Invoke-RestMethod -Uri "https://127.0.0.1:6443/api/v1/sa/globalconfig" `
    -Method Patch `
    -Headers @{
        # Original script had typo: 'Aauthorization' instead of 'Authorization'
        'Authorization' = "Bearer $token"
        'Content-Type' = 'application/json'
    } `
    -Body $body

# Logout to end session
Invoke-RestMethod -Uri "https://127.0.0.1:6443/api/v1/sa/logout" `
    -Method Get `
    -Headers @{ Authorization = "Bearer $token" }

If your server is running on a self-signed certificate, you may also want to consider the following:

# For self-signed certificates (PowerShell 7+):
$ProgressPreference = 'SilentlyContinue'  # Suppress progress noise

# Add -SkipCertificateCheck to ALL Invoke-RestMethod calls
Invoke-RestMethod ... -SkipCertificateCheck

Please note: all of the example code above shows you how to use REST APIs in the SuperAdmin category, exclusively to perform SuperAdmin actions and tasks. To perform Admin tasks, the logic is exactly the same but you will have to login using the Admin login API to obtain an Admin JWT instead.
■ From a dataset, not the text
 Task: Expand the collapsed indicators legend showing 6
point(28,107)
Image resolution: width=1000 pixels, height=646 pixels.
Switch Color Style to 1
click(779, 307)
This is the Admin login API called from a bash script:

#!/bin/bash

# Fetch the JSON response to the Admin API /login endpoint and extract the token
token=$(curl --request GET --url https://127.0.0.1:6443/api/v1/adm/login --header 'authorization: Basic XXXXXXXX' | jq -r '.token')
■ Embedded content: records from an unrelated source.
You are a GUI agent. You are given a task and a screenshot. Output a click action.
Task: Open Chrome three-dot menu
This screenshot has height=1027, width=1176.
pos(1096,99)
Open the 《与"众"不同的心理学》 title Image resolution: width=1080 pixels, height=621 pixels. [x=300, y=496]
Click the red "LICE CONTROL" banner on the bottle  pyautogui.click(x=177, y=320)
And its PowerShell equivalent:

# Admin login API, and acquisition of the Admin JWT token from the response
$loginResponse = Invoke-RestMethod -Uri "https://127.0.0.1:6443/api/v1/adm/login" `
    -Method Get `
    -Headers @{ 'authorization' = 'Basic XXXXXXXX' }

$token = $loginResponse.token

We hope that this brief introduction will help you get started using our REST API more quickly and painlessly.